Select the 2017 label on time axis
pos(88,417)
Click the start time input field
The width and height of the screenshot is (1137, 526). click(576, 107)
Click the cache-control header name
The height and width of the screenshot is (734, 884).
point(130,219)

§

PROBLEM DETAILS
Please copy out the data above exactly.

WRITTEN ANSWER
Select the 2017 label on time axis
pos(88,417)
Click the start time input field
The width and height of the screenshot is (1137, 526). click(576, 107)
Click the cache-control header name
The height and width of the screenshot is (734, 884).
point(130,219)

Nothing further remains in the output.